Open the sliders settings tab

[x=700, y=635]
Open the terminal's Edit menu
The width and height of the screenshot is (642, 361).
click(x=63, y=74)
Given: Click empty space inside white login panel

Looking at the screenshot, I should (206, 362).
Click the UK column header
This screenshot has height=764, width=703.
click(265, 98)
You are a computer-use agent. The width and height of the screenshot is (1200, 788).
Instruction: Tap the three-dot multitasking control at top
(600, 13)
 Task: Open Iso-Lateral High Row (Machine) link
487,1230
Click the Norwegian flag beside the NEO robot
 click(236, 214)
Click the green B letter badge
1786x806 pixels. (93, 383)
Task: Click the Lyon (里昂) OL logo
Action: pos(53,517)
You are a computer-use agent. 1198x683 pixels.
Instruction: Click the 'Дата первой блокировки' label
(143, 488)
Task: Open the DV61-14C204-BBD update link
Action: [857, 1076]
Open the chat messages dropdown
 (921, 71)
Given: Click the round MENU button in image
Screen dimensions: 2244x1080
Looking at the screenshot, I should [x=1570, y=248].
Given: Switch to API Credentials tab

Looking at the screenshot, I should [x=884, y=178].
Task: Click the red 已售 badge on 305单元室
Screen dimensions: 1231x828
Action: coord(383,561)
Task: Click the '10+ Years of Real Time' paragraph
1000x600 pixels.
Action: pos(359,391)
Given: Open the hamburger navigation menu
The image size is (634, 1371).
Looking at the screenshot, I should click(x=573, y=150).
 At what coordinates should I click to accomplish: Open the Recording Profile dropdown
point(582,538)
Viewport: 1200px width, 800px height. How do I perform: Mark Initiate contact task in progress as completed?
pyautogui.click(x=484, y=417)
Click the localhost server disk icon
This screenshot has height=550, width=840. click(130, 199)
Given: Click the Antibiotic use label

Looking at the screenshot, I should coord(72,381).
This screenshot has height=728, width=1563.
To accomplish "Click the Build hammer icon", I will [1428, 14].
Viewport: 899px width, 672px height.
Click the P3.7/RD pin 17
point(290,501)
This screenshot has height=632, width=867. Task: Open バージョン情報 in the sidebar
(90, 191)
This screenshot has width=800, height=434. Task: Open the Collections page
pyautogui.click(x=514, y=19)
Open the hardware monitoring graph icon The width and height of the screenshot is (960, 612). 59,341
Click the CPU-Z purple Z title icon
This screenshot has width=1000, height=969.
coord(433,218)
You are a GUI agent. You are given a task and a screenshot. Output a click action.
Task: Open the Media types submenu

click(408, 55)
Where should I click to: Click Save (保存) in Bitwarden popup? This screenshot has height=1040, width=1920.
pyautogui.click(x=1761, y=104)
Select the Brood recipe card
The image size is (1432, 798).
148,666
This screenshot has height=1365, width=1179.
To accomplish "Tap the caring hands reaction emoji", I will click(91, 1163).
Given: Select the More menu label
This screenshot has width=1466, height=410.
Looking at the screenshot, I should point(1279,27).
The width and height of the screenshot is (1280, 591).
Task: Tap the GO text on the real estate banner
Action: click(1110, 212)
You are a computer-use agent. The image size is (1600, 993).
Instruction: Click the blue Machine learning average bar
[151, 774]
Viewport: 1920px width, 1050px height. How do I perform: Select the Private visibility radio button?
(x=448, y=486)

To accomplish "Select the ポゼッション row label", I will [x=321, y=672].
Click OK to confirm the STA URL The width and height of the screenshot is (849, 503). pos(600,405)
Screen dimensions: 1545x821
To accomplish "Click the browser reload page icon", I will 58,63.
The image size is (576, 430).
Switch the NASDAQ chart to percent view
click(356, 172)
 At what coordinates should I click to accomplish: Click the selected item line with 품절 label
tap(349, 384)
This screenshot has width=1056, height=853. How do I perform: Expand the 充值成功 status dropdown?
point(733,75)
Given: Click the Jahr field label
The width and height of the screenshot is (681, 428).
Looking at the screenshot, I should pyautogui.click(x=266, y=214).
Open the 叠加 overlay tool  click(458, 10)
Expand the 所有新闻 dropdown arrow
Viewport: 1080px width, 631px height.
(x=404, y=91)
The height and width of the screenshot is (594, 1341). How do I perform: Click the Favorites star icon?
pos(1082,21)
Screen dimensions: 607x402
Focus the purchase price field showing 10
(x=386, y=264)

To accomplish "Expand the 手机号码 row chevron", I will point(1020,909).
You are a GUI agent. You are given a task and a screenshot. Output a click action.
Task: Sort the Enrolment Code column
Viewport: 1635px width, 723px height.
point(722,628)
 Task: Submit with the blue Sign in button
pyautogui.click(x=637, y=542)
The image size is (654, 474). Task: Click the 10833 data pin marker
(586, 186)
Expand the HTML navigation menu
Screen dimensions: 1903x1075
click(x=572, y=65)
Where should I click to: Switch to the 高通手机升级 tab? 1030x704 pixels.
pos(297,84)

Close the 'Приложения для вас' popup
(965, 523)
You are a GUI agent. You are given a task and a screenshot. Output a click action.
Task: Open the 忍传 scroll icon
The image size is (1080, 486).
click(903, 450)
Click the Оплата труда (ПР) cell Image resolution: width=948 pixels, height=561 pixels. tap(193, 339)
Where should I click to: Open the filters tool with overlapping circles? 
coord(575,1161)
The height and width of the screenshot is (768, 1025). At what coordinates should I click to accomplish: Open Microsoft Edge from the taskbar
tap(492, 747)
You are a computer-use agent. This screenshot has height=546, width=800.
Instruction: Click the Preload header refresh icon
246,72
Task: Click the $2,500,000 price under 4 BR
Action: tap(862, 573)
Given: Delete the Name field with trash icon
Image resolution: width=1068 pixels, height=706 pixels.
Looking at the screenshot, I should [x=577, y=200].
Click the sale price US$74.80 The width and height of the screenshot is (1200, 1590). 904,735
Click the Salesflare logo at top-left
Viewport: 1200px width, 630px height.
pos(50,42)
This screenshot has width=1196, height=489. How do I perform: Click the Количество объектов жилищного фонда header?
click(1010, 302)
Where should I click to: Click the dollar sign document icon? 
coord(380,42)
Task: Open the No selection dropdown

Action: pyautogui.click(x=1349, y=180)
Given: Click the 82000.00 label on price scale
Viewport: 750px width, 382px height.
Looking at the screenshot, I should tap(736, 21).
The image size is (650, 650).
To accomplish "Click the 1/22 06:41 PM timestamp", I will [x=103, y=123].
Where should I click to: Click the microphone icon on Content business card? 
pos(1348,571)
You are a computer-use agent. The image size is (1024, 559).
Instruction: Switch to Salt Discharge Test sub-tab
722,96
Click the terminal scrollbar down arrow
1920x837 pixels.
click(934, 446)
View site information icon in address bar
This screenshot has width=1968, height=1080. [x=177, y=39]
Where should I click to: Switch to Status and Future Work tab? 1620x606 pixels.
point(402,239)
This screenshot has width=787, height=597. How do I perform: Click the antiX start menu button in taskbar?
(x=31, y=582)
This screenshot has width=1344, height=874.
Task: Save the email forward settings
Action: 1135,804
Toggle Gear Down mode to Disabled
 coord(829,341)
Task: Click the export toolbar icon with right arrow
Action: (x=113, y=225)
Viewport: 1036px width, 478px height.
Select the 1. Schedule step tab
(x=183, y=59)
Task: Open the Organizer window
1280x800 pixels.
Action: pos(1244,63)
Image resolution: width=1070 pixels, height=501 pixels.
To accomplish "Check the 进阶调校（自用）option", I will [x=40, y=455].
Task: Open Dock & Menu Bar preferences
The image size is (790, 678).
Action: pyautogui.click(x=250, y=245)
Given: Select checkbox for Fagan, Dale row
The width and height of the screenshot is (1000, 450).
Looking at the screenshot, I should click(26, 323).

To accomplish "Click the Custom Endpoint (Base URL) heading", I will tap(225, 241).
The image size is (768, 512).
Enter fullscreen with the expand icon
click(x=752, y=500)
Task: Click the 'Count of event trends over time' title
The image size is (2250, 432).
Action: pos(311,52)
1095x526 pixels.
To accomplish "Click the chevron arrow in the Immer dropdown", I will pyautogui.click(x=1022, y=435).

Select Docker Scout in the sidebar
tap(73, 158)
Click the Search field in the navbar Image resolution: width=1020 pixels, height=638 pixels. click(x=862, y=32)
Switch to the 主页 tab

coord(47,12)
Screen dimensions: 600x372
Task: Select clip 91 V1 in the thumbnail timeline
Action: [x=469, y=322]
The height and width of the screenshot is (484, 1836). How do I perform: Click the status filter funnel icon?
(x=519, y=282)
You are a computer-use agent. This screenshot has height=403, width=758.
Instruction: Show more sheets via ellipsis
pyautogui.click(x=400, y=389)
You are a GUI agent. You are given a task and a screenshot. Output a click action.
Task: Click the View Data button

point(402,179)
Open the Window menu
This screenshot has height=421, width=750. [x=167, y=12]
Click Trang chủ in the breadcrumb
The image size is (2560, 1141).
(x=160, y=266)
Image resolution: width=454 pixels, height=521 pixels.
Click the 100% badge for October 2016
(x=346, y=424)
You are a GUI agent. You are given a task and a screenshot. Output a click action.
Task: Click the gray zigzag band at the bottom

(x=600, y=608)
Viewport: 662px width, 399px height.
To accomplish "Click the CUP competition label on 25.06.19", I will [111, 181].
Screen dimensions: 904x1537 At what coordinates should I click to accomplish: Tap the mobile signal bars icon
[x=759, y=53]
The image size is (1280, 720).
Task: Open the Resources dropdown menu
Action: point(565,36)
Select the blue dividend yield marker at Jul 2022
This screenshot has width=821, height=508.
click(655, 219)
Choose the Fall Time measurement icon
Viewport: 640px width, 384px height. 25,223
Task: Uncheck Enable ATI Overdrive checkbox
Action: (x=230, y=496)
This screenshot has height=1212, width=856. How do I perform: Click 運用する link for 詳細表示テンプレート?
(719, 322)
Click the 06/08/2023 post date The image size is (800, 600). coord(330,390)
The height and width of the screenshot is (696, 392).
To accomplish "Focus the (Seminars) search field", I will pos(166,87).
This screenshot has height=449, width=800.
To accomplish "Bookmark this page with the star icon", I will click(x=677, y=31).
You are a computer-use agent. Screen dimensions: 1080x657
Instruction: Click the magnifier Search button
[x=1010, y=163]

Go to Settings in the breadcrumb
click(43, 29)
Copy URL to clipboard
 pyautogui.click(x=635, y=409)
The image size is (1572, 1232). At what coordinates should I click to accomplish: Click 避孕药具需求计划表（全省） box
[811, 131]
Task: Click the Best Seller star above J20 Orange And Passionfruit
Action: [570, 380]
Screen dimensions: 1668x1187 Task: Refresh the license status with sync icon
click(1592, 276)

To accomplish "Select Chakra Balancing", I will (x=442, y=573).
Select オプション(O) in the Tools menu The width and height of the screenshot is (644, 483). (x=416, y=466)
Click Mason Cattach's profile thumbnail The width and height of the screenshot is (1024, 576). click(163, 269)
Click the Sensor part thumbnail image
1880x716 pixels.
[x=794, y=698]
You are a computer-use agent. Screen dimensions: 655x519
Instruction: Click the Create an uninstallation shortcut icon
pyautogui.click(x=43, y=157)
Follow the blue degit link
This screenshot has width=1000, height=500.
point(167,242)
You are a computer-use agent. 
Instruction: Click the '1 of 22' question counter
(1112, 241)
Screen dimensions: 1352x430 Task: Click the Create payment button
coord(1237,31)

----

_Work order:_ Show each line in the entries that holds the string "title".

_Task answer:_
Click the CPU-Z purple Z title icon
Task: Click the 'Count of event trends over time' title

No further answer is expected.